To promote and protect the integrity of their products, five truffle growers in the Vaucluse have banded together to launch a “collective brand” called Le Diamant Noir du Vaucluse. Rigorous specs guarantee the truffle’s origin, pesticide-free production and freshness: they must be sold within seven days of harvesting. According to association president Nicolas Monnier, an organic producer in Saint-Saturnin-lès-Apt, the goal is to combat the poor quality of truffles sometimes sold in local markets, some of which come from Spain or are unripe. “We want to take back control as producers...in order to guarantee that the truffles are ripe and black,” he says.  “Gray or white truffles aren’t ripe and don’t have the same aroma. We practice reasoned farming, without the use of pesticides. We also want to guarantee...that our truffles are fresh and out of the ground for less than 7 days. A consumer buying a Diamant Noir du Vaucluse truffle is guaranteed a fresh truffle.
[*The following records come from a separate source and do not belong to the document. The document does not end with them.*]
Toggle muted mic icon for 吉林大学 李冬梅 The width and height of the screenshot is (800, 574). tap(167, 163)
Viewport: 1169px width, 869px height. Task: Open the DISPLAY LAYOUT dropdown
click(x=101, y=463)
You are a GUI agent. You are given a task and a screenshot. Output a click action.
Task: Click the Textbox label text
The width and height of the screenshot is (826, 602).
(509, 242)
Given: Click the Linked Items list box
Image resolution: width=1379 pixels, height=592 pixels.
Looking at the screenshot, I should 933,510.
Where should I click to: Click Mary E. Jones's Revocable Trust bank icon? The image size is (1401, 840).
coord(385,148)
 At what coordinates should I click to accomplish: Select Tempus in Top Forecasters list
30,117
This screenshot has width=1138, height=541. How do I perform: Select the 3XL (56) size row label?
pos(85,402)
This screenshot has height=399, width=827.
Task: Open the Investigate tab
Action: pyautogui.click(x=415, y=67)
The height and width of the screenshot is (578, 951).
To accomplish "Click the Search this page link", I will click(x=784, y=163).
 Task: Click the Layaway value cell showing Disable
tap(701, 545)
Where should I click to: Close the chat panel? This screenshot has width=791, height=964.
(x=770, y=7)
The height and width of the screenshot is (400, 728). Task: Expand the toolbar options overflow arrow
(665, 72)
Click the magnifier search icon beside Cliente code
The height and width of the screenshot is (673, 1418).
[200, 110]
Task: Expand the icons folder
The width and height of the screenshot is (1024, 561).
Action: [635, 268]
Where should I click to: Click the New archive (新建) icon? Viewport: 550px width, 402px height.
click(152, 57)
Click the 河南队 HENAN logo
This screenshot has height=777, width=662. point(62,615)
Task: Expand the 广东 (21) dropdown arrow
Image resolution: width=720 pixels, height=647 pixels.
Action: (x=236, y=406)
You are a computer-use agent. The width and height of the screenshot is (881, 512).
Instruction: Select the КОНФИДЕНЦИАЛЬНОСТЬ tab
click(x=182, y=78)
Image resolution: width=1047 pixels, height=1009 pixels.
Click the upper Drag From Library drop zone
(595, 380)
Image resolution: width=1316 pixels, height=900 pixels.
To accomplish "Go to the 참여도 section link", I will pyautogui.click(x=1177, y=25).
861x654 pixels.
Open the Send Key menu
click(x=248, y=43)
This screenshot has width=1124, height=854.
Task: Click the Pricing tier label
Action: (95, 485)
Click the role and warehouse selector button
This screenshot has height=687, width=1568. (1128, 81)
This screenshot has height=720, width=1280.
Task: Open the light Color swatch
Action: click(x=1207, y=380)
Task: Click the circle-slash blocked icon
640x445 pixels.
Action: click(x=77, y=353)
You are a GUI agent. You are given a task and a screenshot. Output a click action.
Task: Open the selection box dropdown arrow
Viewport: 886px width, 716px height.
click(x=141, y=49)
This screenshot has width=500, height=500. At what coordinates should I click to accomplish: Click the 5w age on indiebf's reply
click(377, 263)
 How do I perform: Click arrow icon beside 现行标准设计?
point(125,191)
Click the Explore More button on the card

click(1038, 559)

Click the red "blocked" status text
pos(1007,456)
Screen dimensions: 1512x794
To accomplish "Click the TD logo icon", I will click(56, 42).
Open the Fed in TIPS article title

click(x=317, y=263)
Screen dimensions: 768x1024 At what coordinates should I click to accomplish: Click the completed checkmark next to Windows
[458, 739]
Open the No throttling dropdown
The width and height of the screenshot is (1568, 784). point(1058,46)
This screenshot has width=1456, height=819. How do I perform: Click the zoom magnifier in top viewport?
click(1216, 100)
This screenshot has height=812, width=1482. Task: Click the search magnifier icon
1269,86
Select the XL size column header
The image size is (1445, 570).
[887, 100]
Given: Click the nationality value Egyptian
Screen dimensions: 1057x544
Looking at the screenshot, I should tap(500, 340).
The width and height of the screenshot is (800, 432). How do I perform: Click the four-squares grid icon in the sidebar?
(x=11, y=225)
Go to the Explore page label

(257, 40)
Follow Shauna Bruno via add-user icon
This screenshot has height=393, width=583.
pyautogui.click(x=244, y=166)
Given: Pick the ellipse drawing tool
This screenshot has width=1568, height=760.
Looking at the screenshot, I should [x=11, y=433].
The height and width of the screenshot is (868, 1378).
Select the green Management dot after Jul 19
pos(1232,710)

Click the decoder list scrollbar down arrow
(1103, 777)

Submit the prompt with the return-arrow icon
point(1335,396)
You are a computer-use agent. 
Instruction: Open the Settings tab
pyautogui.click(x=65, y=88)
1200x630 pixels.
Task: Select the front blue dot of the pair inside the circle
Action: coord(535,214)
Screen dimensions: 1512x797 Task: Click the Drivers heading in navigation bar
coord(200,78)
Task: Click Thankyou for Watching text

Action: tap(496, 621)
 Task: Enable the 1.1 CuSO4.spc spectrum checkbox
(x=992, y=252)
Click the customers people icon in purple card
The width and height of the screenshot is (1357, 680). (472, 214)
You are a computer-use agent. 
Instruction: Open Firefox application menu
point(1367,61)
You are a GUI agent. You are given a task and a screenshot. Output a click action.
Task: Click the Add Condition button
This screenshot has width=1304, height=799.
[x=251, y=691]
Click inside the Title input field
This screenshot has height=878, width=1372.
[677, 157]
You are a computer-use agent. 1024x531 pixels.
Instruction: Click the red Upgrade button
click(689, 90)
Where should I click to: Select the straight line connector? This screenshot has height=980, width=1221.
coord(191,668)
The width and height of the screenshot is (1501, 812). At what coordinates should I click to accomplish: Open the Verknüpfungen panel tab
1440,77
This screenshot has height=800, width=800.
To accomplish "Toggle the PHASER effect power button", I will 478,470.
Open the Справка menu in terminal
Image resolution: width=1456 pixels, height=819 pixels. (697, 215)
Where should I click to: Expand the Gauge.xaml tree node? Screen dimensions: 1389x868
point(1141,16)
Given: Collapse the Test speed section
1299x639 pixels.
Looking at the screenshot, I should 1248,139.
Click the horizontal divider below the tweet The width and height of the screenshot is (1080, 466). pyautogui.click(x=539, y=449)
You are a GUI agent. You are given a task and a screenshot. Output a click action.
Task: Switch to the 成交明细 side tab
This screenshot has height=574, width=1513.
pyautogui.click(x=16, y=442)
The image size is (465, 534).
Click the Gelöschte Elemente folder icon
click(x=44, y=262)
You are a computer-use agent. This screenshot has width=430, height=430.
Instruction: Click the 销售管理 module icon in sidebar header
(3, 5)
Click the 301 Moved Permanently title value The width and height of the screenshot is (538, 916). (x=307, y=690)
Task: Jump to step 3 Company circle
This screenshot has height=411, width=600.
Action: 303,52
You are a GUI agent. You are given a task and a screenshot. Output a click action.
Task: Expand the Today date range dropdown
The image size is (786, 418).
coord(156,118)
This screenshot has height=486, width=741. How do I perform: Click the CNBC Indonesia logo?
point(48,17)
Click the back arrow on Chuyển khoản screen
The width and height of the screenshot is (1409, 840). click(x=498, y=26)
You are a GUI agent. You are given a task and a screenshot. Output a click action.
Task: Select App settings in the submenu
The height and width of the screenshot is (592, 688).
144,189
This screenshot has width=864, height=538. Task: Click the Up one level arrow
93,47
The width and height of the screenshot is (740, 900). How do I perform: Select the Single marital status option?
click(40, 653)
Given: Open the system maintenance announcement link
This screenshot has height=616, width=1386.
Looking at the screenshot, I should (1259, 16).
The black truffe of the Vaucluse might be the most expensive, but it’s worth it!” 

For More Info

There's a calendar of truffle markets in the Gard and elsewhere in Occitanie here.

And finally,  you'll find lots of great info on truffle markets, visits, hunts and more on the Vaucluse Tourism here

Photos: (1) Pasta with fresh black truffles at Patricia Wells' cooking school in Vaison. Her next five-day Black Truffle Cooking Extravaganza will be offered in 2023. Photo by Jeff Kauck. (2) Happy Shopper: I met the smiley Pierre Sauvayre last time I visited the Richerenches Truffle Market. (3) Delicious truffled omelettes are served up on most Saturday mornings in Richerenches during truffle season. Check the schedule and reserve ahead. (4) One section of the Richerenches market is devoted to wholesale only and many of the region's top chefs buy here. (5) The stall selling charcuterie does a booming business on Saturday. (6) A typical seller's rig at Richerenches. (7) Truffle vendor Thierry Vidal in the retail section of the Richerenches market.  (8) Rabasse is Provencal for truffle. (9) The markets also sell tools for handling truffles. (10) The Etablissement: preferred hang out for buyers and sellers in Richerenches.  (11) Here comes the truffle truck! (11) A sign on the Mairie boasts Richerenches' status as one of the 100 Remarkable Sites of Good Taste, a designation honoring local foods and producers. (12) The Truffle Mass in Richerenches will be January 16. (13) At the Truffle Market in Carpentras. Photo via Avignon-et-Provence.com. (14, 15) Les Pastras in the Southern Luberon is known for truffle hunts and truffle products, olive picking parties, grape stomps and more. After your truffle tour, tuck into truffle ice cream with truffle honey--and lots of other delicious things. (16, 17) Two winters ago, some friends and I did a truffle day at La Truffe du Ventoux in Monteux. With snow-capped Mont Ventoux in the distance, our day included a truffle talk in the Jaumard family's workshop, a successful hunt with this adorable Border Collie and a wonderful meal with truffles in every course including this pumpkin soup with truffle cream. (18) Poster for the Uzes Truffle Festival next month. The Nimes Truffle Fair is tentatively scheduled for mid February.